Em seu estudo, Bancal e seus colegas usaram átomos de estrôncio eletricamente carregados e emaranhados separados por cerca de dois metros. As medições desses íons certificaram que seus dispositivos estavam se comportando corretamente e os pesquisadores geraram uma chave secreta, relata a equipe na Nature de 28 de julho.

Normalmente, a comunicação quântica destina-se a despachos de longa distância. (Para compartilhar um segredo com alguém a dois metros de distância, seria mais fácil simplesmente atravessar a sala.) Então Scarani e seus colegas estudaram átomos de rubídio emaranhados a 400 metros de distância. A configuração tinha o que era necessário para produzir uma chave secreta, relatam os pesquisadores na mesma edição da Nature. Mas a equipe não acompanhou todo o processo: a distância extra significava que a produção de uma chave levaria meses.

No terceiro estudo, publicado no Physical Review Letters de 29 de julho, os pesquisadores disputaram fótons emaranhados em vez de átomos ou íons.

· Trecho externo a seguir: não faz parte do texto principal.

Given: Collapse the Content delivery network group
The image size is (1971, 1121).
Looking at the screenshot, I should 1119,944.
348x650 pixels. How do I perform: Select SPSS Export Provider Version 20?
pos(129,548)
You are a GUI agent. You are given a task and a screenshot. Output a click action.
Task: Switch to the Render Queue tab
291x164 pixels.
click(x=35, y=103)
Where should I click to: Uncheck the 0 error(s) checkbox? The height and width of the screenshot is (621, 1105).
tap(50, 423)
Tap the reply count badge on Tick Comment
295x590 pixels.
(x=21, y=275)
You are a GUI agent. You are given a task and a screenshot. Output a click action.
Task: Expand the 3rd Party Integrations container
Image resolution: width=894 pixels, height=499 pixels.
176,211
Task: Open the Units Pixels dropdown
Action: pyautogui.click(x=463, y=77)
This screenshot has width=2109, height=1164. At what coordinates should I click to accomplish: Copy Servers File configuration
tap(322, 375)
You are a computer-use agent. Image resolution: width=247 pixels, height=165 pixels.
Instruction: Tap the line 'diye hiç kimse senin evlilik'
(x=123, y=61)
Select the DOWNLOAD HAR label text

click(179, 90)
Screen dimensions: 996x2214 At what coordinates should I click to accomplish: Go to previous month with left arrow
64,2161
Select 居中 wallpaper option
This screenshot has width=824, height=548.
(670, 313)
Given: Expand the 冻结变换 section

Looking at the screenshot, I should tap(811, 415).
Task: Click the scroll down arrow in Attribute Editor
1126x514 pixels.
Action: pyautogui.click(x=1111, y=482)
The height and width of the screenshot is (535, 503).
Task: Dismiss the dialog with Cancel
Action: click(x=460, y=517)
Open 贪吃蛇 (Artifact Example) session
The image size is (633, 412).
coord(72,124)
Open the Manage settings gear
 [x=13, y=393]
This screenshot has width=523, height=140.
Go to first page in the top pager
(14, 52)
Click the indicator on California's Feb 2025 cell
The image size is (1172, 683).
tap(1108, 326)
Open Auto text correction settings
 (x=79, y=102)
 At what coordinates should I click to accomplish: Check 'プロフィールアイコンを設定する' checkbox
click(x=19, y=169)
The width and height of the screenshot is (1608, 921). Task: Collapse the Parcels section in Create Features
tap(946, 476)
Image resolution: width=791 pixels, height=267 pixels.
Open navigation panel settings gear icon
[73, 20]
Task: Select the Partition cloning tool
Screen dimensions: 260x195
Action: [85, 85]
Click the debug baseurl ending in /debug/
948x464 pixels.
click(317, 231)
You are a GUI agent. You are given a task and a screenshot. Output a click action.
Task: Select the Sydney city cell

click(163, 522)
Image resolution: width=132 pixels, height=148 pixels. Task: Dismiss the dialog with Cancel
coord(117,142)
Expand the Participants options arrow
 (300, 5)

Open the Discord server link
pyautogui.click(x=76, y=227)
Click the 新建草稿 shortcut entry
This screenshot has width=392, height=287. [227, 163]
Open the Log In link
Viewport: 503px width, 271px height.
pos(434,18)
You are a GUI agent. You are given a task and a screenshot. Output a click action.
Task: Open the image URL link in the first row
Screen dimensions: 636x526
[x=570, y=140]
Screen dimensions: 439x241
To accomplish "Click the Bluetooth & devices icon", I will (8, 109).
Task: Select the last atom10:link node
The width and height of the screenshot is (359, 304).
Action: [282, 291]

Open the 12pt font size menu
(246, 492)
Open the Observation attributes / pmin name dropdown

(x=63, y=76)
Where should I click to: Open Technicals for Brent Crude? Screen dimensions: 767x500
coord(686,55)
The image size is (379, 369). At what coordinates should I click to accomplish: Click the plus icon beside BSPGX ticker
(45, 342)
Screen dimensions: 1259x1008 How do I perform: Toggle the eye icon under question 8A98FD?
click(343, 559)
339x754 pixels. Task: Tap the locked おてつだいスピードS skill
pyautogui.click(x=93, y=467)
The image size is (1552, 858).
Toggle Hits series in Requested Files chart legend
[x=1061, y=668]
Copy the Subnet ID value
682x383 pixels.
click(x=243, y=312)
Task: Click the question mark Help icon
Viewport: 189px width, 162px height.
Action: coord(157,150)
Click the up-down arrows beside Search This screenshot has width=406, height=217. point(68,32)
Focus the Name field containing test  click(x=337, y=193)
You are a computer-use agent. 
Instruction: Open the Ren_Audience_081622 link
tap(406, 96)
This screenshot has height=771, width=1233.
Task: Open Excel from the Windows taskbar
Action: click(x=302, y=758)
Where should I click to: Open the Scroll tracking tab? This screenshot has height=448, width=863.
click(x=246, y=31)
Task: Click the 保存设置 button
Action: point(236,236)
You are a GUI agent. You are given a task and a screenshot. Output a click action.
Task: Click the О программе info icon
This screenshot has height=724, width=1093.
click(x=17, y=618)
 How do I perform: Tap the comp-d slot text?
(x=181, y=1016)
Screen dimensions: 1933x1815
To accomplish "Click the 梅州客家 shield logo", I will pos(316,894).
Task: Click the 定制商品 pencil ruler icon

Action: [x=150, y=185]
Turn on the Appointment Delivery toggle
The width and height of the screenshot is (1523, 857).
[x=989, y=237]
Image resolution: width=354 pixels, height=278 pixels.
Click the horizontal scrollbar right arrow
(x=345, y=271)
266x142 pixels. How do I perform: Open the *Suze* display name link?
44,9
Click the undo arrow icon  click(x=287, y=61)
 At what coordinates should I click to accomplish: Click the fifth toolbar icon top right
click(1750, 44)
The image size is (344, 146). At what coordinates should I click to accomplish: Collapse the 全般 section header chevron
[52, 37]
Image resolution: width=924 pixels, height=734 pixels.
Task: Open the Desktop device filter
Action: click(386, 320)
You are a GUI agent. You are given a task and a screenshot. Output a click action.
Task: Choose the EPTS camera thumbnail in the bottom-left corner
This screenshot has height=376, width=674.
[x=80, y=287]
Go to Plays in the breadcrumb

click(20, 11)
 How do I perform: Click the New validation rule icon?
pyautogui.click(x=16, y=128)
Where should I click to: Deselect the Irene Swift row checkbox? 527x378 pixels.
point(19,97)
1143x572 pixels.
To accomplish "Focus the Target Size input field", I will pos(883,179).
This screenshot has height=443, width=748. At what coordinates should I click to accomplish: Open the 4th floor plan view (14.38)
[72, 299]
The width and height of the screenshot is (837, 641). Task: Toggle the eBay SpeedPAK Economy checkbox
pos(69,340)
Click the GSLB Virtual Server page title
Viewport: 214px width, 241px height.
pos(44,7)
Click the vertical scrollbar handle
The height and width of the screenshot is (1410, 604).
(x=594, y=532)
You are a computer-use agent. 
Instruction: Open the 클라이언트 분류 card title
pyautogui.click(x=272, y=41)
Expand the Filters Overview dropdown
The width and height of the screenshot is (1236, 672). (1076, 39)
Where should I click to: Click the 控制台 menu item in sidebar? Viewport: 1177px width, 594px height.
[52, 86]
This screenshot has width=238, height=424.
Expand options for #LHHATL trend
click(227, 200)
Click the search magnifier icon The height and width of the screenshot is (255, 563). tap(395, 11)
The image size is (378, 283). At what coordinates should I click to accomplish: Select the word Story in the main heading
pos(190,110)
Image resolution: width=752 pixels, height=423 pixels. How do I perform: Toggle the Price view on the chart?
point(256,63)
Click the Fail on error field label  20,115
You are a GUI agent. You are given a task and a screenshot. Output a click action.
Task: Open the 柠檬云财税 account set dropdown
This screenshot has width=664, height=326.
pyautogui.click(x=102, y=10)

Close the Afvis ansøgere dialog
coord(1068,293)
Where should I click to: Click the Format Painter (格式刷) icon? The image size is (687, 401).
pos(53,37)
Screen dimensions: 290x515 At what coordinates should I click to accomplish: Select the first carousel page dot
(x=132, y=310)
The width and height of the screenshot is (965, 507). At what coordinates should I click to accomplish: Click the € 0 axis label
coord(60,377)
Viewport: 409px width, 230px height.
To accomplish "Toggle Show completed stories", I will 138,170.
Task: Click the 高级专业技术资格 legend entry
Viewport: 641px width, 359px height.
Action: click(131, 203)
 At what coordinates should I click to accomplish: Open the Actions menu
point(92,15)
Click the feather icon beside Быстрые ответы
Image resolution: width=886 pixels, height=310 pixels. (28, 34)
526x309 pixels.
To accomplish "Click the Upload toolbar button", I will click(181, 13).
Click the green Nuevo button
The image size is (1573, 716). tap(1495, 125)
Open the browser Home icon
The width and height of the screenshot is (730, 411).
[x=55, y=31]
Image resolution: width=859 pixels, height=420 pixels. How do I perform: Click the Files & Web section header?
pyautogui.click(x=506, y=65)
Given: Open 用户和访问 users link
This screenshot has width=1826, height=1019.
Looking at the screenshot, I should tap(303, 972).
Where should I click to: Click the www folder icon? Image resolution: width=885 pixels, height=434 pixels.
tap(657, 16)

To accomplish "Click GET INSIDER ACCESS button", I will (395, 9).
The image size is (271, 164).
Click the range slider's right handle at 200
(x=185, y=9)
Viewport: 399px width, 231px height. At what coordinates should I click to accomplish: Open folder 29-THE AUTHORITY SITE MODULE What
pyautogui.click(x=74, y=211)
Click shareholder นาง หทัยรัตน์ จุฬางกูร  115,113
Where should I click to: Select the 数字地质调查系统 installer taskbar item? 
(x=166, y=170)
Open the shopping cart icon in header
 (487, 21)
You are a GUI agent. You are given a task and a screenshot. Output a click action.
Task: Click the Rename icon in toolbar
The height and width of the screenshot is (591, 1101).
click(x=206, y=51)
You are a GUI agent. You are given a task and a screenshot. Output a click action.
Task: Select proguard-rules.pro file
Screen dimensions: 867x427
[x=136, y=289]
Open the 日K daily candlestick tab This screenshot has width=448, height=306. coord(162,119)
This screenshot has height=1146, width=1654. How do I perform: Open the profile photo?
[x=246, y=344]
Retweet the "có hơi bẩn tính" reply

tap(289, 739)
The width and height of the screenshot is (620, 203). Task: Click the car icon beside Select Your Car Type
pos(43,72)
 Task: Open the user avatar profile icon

O físico Wen-Zhao Liu da Universidade de Ciência e Tecnologia da China em Hefei e colegas também demonstraram a capacidade de gerar chaves, a distâncias de até 220 metros. Isso é particularmente desafiador para os fótons, diz Liu, porque os fótons geralmente são perdidos no processo de transmissão e detecção.

Os testes de Bell sem lacunas já não são uma tarefa fácil, e essas técnicas são ainda mais desafiadoras, diz o físico Krister Shalm, do Instituto Nacional de Padrões e Tecnologia em Boulder, Colorado. conquista impressionante poder demonstrar algumas dessas capacidades”, diz Shalm, que escreveu uma perspectiva na mesma edição da Nature.

Isso significa que a técnica não terá uso prático tão cedo, diz o físico Nicolas Gisin, da Universidade de Genebra, que não esteve envolvido na pesquisa.

Ainda assim, a distribuição de chaves quânticas independente de dispositivos é “uma ideia totalmente fascinante”, diz Gisin. Os testes de Bell foram projetados para responder a uma questão filosófica sobre a natureza da realidade – se a física quântica é realmente tão estranha quanto parece. “Ver que isso agora se torna uma ferramenta que permite outra coisa”, diz ele, “essa é a beleza”.